**WHAT IS EXPECTED:** Here are the records. Write out exactly the lines between the one holding "This screenshot has width=1024, height=586." and the one holding "Click the Google Earth logo", inclusive.

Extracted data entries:
────────
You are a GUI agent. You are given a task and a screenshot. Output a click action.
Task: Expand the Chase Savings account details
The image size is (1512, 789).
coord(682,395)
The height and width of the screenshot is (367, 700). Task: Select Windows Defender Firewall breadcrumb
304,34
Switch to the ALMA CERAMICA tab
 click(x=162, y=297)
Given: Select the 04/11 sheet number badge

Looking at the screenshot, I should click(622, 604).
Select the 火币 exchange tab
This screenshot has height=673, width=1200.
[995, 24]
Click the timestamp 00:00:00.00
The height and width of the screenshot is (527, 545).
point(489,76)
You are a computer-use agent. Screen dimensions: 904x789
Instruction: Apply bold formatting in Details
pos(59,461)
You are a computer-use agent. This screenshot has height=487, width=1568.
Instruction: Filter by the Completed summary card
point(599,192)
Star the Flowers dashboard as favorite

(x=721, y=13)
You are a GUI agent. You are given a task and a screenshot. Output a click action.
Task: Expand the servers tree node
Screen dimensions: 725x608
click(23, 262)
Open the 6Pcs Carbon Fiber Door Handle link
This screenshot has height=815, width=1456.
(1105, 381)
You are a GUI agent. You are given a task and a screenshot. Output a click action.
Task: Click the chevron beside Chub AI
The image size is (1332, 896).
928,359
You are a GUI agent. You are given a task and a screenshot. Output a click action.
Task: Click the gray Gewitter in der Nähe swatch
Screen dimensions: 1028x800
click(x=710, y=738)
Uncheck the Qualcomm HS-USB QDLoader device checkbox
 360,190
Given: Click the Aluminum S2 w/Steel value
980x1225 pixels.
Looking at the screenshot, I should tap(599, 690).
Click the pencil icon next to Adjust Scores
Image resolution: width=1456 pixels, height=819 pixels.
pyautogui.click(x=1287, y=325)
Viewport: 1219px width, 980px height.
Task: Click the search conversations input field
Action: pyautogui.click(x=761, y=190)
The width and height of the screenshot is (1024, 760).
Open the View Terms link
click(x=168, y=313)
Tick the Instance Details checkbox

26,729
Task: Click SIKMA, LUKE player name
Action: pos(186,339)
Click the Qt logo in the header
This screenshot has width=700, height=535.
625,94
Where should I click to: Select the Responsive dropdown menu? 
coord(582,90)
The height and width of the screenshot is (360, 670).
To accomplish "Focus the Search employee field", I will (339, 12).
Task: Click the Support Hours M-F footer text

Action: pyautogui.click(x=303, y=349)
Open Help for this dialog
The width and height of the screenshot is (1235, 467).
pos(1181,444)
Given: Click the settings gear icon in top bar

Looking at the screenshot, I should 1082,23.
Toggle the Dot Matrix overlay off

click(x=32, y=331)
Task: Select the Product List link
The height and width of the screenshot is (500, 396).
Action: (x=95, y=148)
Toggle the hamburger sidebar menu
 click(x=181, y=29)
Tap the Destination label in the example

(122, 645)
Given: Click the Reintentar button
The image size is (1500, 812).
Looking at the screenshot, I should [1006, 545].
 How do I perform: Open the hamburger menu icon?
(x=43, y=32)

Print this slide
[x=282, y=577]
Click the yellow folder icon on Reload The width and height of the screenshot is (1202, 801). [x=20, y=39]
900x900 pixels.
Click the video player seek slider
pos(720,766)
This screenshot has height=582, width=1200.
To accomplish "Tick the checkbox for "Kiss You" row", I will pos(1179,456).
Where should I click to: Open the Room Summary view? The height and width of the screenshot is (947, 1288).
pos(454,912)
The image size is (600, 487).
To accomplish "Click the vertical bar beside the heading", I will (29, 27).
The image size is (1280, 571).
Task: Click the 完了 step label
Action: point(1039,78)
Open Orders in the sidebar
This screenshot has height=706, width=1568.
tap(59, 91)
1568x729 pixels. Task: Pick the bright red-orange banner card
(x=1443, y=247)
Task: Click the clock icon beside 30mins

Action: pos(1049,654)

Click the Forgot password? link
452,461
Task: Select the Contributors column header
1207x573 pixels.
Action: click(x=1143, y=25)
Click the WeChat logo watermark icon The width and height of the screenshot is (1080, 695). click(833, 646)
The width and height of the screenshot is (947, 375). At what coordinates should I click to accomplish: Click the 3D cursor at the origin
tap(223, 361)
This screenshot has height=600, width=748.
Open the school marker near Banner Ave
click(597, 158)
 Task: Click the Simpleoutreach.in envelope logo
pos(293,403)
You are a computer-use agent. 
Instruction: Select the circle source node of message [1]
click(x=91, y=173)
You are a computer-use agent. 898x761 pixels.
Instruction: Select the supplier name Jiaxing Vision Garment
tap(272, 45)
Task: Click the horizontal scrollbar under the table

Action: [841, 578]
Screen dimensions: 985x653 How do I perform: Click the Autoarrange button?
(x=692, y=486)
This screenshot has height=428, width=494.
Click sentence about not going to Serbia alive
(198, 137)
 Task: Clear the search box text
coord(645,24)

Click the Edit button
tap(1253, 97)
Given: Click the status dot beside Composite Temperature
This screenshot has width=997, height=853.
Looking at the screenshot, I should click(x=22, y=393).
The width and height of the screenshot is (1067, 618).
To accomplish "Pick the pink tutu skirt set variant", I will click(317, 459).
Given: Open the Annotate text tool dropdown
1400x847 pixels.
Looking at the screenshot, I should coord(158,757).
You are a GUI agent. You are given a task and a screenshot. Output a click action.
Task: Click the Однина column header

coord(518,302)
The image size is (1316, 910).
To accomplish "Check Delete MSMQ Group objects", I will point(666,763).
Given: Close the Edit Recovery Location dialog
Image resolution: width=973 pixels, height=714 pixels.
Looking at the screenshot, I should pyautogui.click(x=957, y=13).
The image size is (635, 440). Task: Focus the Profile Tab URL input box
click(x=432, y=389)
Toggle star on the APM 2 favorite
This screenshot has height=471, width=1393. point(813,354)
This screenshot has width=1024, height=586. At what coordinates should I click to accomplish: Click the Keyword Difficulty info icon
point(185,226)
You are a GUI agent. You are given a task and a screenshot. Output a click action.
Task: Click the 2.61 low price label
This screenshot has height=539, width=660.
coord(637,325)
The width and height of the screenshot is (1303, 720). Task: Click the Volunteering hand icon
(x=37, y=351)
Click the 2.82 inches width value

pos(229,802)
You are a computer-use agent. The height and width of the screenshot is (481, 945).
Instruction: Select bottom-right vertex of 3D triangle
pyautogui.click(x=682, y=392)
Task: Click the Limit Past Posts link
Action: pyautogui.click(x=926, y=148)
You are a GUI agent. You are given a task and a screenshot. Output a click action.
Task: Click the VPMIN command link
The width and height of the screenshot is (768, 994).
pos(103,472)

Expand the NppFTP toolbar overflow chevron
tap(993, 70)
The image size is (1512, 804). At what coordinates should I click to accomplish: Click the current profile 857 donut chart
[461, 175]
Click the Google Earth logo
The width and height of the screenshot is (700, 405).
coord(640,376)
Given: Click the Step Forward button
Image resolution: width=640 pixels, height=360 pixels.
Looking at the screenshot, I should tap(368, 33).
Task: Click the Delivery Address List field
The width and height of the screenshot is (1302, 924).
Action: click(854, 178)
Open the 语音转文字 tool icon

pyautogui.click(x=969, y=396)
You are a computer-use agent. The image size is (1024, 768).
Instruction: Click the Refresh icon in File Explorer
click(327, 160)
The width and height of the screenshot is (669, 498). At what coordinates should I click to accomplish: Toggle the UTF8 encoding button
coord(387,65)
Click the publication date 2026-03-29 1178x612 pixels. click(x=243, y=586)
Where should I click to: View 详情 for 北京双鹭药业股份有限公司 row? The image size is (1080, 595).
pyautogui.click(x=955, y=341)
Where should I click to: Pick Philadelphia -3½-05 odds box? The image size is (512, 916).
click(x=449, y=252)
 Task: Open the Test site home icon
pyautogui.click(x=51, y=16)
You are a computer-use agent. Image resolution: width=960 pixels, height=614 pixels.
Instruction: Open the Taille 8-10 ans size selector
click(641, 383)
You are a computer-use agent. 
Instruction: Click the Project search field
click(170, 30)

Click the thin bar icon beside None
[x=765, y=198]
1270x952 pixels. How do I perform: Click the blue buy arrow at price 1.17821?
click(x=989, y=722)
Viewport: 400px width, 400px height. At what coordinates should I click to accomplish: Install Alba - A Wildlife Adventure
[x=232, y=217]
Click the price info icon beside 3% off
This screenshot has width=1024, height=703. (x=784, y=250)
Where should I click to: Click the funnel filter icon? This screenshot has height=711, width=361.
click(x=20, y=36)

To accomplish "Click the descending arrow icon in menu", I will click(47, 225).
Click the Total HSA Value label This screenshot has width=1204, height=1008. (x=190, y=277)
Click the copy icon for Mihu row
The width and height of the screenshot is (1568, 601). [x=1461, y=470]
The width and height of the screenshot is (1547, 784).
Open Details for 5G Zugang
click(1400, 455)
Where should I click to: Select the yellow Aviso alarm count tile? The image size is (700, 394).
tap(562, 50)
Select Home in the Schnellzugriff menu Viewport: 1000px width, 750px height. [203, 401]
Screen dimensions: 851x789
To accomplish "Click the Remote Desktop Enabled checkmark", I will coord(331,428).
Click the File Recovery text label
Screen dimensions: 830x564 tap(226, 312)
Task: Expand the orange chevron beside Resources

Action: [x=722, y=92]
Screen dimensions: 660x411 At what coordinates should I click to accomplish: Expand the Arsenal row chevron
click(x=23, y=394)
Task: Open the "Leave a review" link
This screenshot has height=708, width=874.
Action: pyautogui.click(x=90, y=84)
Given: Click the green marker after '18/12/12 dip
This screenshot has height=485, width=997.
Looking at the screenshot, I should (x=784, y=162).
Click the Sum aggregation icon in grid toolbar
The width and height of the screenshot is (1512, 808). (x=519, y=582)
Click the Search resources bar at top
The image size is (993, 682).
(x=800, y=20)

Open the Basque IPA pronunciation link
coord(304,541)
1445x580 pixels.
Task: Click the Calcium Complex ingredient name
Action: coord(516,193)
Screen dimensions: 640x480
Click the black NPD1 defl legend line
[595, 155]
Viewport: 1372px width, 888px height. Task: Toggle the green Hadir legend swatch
────────
**SOLUTION TO THE PROBLEM:**
This screenshot has width=1024, height=586. At what coordinates should I click to accomplish: Click the Keyword Difficulty info icon
point(185,226)
You are a GUI agent. You are given a task and a screenshot. Output a click action.
Task: Click the 2.61 low price label
This screenshot has height=539, width=660.
coord(637,325)
The width and height of the screenshot is (1303, 720). Task: Click the Volunteering hand icon
(x=37, y=351)
Click the 2.82 inches width value

pos(229,802)
You are a computer-use agent. The height and width of the screenshot is (481, 945).
Instruction: Select bottom-right vertex of 3D triangle
pyautogui.click(x=682, y=392)
Task: Click the Limit Past Posts link
Action: pyautogui.click(x=926, y=148)
You are a GUI agent. You are given a task and a screenshot. Output a click action.
Task: Click the VPMIN command link
The width and height of the screenshot is (768, 994).
pos(103,472)

Expand the NppFTP toolbar overflow chevron
tap(993, 70)
The image size is (1512, 804). At what coordinates should I click to accomplish: Click the current profile 857 donut chart
[461, 175]
Click the Google Earth logo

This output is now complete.